Please be attentive to the presentations, and take this evaluation seriously because your judgement affects MATH 4780 student’s final grade.
If your evaluation is an “outlier” that is significantly different from others, your evaluation will be dropped in the calculation of MATH 4780 final grade, and you lose 30 points of your project grade.
Assessment Policy
You evaluate group performance based on the four criteria:
- Project Content and Organization (8 pts)
- Slides Quality (4 pts)
- Oral Presentation Skill and Delivery (4 pts)
- Interactions and Q&A (4 pts)
The total points of a project presentation is 20 points.

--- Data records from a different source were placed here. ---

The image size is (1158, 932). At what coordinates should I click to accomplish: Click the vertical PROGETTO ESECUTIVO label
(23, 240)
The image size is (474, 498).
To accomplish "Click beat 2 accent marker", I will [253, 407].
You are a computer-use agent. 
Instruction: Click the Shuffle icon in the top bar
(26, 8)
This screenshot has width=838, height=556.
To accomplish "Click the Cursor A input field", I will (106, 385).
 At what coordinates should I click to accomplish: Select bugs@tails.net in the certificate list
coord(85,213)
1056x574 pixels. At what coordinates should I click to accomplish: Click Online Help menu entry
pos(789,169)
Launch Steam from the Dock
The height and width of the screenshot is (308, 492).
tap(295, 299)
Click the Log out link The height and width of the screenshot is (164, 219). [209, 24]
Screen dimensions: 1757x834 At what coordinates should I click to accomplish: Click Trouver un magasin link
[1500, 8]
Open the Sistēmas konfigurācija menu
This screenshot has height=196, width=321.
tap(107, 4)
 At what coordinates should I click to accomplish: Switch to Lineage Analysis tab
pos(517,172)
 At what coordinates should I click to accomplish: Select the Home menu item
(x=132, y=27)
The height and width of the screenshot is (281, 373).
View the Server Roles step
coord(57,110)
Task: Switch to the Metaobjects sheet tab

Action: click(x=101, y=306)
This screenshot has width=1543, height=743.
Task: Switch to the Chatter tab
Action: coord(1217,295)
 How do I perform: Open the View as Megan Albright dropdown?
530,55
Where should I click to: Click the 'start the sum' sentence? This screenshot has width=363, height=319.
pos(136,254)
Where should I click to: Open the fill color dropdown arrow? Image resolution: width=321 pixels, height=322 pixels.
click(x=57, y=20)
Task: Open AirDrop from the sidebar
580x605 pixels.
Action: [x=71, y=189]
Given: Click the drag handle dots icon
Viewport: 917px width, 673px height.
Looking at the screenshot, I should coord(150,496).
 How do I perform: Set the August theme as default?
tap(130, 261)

Evaluation sheets will be provided on the presentation day.
Content and Organization
- Clear visualization that helps find out relationship of variables and specification of models
- All questions are answered accurately by the models
- Discuss how and why the models are chosen
- Apply sophisticated models and detailed analysis including diagnostics
- All ideas are presented in logical order
Slides Quality
- Slides show code and output beautifully
- Slides clearly aid the speaker in telling a coherent story
- All tables and graphics are informative and related to the topic and make it easier to understand
- Attractive design, layout, and neatness.
Oral Presentation Skill
- Good volume and energy
- Proper pace and diction
- Avoidance of distracting gestures
Interactions and Q&A
- Good eye contact with audience
- Excellent listening skills
- Answers audience questions with authority and accuracy
After you evaluate group project presentations, you rank them from 1st to the last based on their earned points.
No two groups receive the same ranking. If you give two or more groups some points, you still need to give them a different ranking, deciding which teams deserve a higher ranking according to your personal preference.
Dr. Yu reserves the right to make changes to the project policy.